# Source records
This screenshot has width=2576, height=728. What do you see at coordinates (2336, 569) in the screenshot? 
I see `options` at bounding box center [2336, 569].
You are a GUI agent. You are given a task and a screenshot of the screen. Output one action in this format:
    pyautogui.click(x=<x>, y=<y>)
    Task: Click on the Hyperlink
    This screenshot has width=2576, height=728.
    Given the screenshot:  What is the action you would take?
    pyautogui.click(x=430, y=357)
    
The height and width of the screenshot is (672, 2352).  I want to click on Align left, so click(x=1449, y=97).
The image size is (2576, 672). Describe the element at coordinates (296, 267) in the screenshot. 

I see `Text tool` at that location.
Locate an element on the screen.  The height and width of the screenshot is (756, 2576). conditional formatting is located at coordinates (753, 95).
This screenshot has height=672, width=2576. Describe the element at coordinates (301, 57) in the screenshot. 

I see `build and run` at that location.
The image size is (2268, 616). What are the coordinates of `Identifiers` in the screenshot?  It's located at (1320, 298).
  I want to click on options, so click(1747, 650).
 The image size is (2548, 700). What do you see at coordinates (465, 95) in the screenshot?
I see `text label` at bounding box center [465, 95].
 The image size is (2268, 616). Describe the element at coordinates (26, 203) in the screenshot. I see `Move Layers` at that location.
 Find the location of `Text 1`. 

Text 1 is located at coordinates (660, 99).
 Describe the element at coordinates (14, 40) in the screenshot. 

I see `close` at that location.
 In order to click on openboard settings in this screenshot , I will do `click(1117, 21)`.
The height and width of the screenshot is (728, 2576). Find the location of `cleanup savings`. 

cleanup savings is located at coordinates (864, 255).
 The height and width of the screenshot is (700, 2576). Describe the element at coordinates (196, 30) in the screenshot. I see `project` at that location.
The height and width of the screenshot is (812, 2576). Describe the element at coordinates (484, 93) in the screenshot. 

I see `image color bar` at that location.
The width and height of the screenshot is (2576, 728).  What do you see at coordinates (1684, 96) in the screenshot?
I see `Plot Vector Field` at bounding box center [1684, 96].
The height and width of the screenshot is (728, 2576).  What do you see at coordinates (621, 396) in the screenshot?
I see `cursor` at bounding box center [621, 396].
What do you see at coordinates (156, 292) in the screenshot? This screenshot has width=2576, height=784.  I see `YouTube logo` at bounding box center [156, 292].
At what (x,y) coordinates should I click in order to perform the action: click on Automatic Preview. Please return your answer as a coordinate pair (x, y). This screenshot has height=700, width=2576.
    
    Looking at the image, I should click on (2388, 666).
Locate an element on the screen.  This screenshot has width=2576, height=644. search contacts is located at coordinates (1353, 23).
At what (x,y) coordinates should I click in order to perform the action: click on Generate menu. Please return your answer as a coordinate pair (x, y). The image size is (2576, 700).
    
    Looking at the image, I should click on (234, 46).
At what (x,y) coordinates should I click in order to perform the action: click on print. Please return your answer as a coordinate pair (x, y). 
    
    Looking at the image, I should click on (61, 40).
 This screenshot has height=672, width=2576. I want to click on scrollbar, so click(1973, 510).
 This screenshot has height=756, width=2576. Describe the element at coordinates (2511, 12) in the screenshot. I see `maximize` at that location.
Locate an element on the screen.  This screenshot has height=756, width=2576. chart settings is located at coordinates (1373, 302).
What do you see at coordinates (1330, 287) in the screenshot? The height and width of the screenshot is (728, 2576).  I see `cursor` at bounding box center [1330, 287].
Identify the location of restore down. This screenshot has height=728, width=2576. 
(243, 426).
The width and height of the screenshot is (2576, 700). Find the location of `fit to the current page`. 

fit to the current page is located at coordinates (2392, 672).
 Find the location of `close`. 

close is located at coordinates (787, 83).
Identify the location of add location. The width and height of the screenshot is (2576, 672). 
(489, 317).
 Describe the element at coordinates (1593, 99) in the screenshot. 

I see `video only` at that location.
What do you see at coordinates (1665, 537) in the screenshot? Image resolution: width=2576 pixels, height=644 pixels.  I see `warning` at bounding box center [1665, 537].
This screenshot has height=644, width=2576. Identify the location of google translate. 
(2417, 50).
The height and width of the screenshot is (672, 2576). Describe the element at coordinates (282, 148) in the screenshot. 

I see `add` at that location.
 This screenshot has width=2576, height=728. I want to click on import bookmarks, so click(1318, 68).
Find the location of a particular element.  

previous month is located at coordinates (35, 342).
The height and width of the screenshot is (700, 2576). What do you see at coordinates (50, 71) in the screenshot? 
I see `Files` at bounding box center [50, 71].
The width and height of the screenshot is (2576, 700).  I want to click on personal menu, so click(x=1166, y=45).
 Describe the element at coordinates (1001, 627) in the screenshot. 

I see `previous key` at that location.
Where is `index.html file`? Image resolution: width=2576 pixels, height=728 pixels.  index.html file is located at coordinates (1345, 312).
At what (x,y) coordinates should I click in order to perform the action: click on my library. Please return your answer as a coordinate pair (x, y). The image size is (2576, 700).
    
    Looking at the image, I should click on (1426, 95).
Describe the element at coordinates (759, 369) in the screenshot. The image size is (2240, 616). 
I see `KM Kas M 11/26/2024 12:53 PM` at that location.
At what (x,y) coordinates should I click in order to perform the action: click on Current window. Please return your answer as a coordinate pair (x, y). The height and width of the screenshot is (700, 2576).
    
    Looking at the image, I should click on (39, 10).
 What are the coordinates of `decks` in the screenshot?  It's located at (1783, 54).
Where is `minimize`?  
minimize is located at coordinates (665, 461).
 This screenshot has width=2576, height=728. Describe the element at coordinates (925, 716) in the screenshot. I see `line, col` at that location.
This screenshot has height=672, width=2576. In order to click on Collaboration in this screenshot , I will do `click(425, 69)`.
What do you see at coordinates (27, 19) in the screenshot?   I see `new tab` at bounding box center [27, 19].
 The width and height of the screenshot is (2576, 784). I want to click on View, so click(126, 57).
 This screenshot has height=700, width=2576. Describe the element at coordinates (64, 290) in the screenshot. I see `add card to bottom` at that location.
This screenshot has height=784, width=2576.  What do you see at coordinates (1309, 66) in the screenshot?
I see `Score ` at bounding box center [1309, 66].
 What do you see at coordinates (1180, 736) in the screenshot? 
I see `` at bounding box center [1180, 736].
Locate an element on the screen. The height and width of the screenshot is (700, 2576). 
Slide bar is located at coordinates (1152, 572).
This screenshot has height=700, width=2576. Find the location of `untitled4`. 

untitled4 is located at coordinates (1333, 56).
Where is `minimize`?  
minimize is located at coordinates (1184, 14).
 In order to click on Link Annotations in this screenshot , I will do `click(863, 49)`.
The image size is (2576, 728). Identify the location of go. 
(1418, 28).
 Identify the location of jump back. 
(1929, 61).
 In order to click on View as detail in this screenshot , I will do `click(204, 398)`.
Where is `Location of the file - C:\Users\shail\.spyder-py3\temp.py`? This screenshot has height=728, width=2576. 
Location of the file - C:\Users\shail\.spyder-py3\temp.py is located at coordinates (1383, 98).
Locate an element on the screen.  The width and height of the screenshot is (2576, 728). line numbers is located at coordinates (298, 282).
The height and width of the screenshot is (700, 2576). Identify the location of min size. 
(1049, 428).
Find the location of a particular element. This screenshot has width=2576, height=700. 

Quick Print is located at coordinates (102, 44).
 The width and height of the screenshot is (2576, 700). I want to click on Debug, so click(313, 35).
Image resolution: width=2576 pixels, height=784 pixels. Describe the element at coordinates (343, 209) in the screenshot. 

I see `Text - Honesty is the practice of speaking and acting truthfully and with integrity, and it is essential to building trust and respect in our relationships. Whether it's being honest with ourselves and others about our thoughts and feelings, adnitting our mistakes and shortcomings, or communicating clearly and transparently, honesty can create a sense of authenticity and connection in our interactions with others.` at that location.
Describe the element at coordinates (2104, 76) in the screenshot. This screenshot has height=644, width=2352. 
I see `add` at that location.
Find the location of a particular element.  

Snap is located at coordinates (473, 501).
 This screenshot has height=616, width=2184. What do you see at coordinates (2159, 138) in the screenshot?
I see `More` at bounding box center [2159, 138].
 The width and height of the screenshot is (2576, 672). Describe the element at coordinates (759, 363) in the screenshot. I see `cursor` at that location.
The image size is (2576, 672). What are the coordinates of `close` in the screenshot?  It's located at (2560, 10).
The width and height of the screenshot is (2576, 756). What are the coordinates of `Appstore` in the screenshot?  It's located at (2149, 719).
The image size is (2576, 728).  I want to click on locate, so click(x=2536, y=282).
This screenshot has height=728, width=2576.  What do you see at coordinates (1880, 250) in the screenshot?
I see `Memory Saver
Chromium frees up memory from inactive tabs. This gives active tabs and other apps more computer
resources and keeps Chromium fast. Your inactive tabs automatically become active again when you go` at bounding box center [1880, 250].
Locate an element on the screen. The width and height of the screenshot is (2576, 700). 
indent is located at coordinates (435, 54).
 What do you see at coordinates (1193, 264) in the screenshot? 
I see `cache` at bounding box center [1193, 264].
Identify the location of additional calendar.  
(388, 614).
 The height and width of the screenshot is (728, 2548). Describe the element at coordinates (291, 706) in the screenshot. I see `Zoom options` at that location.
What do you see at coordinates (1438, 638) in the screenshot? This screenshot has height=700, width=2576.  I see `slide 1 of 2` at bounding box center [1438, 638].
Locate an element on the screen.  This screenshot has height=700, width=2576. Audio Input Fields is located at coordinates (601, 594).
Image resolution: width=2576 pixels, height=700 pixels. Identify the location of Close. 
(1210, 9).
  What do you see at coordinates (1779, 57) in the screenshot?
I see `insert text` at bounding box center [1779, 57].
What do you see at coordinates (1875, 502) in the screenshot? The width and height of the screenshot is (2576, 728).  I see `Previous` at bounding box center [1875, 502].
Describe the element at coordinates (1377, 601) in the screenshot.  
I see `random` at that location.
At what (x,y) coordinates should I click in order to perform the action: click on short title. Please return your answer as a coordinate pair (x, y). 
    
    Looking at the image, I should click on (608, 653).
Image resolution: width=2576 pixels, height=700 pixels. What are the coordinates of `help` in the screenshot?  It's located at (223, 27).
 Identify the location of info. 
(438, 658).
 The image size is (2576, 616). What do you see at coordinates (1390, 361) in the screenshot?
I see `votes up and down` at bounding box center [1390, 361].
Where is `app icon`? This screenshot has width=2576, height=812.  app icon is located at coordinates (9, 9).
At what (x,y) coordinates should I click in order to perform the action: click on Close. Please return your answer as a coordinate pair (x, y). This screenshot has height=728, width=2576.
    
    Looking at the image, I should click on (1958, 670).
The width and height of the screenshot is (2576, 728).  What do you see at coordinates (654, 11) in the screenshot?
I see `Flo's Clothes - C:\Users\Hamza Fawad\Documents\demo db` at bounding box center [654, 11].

# Stated task
Switch "width" to "breadth" wherever it occurs in the rows from the line that contains "coordinates (9, 9)." through the last row, and give those lines again with nothing else altered.

# In response
Where is `app icon`? This screenshot has breadth=2576, height=812.  app icon is located at coordinates (9, 9).
At what (x,y) coordinates should I click in order to perform the action: click on Close. Please return your answer as a coordinate pair (x, y). This screenshot has height=728, breadth=2576.
    
    Looking at the image, I should click on (1958, 670).
The breadth and height of the screenshot is (2576, 728).  What do you see at coordinates (654, 11) in the screenshot?
I see `Flo's Clothes - C:\Users\Hamza Fawad\Documents\demo db` at bounding box center [654, 11].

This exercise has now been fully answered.